[erlang-bugs] heart prevents beam from creating crash dumps

Paul Guyot pguyot@REDACTED
Mon Aug 27 12:22:59 CEST 2012


> On 27-08-2012 10:16, Paul Guyot wrote:
>>> It would be great if there was a way of simply figuring out the file
>>> descriptor numbers used for EPMD and/or heart from the C code. Then it
>>> would be easy to fix this. One possibility is to add a new BIF that
>>> stores the current EPMD port in a C variable. Then the loop that closes
>>> all ports could be replaced with a single close.
>> I would like to strongly argue against a selected close of the epmd port.
>> 
>> The main argument is that it singles out the node name as the only exclusive resource a node can have.
> I was thinking the same thing, but about listening sockets.
> It'd probably make better sense to make the heart FD be the special 
> case, like stdin/out/err are already.
> 
> Alternatively, could the node communicate to heart that it is dumping, 
> so that heart can leave it be (at least for a while)? That would of 
> course also make the FD special, so probably no gain.
> 
> Is kill-on-close the right behaviour for heart? The "if the connection 
> to Erlang breaks, it assumes the Beam process has gone bad" reaction, is 
> it justified? That could be changed to "if the connection breaks, then 
> assume - at least for a while - that the Beam process is going down." 
> If, after a timeout after the connection disappeared, the Beam process 
> is still around (or, possibly, that heart observes no growth in the dump 
> file... don't know if that's too much complexity), *then* go assume 
> badness and go for the kill. For great justice.

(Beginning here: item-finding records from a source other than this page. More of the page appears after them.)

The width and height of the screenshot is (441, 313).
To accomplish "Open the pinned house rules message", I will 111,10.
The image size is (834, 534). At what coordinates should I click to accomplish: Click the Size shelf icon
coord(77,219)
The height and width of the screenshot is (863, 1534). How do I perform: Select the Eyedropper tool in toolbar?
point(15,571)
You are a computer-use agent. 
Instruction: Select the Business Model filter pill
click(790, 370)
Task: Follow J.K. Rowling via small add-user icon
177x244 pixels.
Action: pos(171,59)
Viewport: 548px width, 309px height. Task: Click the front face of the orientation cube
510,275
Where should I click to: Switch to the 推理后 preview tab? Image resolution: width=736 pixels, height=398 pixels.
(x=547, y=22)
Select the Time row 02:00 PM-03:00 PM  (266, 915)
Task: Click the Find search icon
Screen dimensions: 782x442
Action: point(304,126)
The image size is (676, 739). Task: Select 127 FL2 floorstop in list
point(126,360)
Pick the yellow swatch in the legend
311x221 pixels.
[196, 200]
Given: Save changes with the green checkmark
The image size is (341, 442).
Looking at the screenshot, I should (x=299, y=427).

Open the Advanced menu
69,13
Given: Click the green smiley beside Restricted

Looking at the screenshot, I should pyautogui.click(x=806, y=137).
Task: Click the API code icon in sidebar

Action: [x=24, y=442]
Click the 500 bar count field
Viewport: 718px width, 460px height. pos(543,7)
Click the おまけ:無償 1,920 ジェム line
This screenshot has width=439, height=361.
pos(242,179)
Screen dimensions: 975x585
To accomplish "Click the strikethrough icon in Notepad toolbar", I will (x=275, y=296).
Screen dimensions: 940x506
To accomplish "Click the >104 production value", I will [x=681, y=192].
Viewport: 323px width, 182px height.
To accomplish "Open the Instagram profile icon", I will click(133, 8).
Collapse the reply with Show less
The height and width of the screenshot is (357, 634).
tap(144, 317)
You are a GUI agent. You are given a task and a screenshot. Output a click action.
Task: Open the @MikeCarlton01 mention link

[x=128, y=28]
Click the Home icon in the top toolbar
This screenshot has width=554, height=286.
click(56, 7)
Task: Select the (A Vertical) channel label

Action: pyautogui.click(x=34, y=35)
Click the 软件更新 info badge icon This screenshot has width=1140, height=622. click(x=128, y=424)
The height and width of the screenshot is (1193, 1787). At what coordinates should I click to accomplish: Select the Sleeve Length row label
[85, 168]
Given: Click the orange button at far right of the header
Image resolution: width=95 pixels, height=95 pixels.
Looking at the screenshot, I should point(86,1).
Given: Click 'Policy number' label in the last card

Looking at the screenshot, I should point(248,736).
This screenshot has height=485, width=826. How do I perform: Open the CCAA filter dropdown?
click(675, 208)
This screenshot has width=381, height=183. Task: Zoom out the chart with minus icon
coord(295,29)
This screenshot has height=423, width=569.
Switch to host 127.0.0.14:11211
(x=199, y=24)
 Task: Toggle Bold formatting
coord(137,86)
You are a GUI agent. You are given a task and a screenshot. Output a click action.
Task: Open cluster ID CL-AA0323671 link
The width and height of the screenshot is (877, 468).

Altering the protocol makes sense as heart will kill the beam process if it did not get a beat for a given period (60 seconds by default). When the VM is crashing, no erlang code is running and therefore no beat signal is ever sent again to heart. I would not be surprised that preparing a dump and writing it to disk can typically take more than 30 seconds.

Communication between heart and the VM lies in several channels. As an alternative to altering the protocol on the heart socket, we could change the signals heart sends to the VM (currently a SIGKILL every second for 5 seconds), although this would not be compatible with Windows' version of heart or custom heart commands.

Alternatively, the VM could fork on exit, with both processes closing all files (after the fork, to make sure heart does not kill the parent beforehand) and the child writing the dump. I am not sure how this would transpose on Windows, though.